#### SOURCE INFORMATION

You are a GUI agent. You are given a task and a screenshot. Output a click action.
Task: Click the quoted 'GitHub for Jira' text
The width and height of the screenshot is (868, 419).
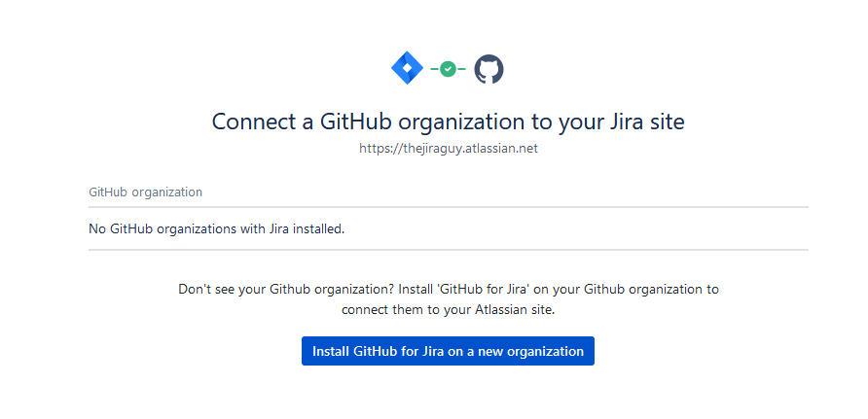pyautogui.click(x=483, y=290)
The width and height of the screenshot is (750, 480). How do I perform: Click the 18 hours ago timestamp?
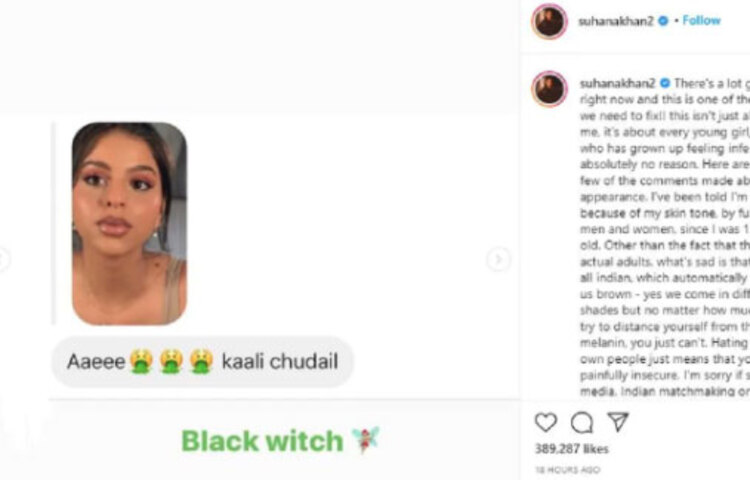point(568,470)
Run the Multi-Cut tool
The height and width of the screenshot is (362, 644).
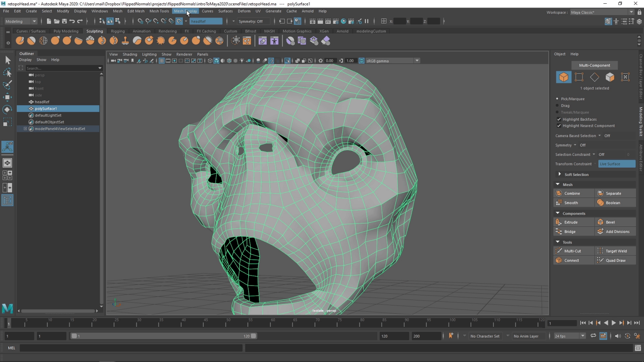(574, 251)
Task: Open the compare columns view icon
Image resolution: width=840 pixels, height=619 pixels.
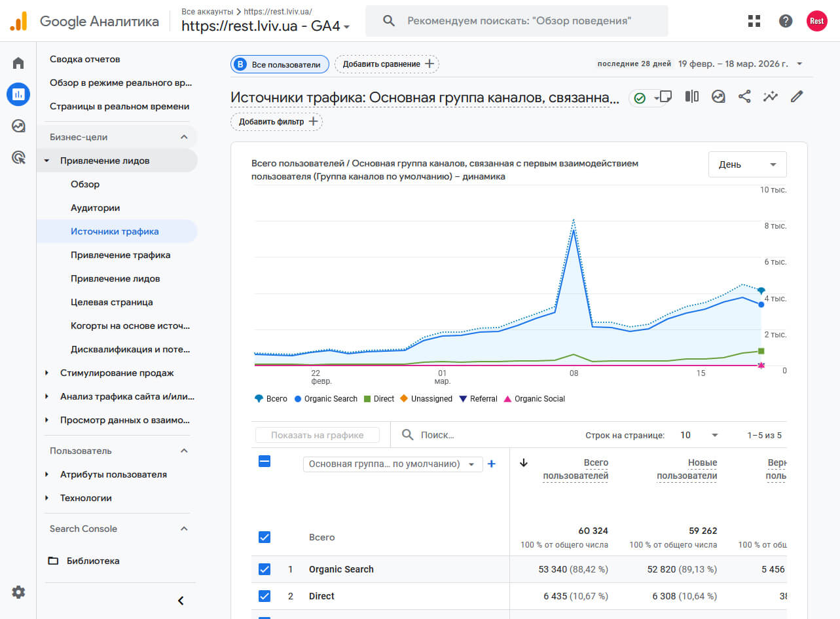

########

■ WORK REQUIRED: Although the records contain pictures, transcribe only their text, exactly as written.

■ TASK ANSWER:
You are a GUI agent. You are given a task and a screenshot. Output a click action.
Task: Click the quoted 'GitHub for Jira' text
The width and height of the screenshot is (868, 419).
pyautogui.click(x=483, y=290)
The width and height of the screenshot is (750, 480). How do I perform: Click the 18 hours ago timestamp?
point(568,470)
Run the Multi-Cut tool
The height and width of the screenshot is (362, 644).
(574, 251)
Task: Open the compare columns view icon
Image resolution: width=840 pixels, height=619 pixels.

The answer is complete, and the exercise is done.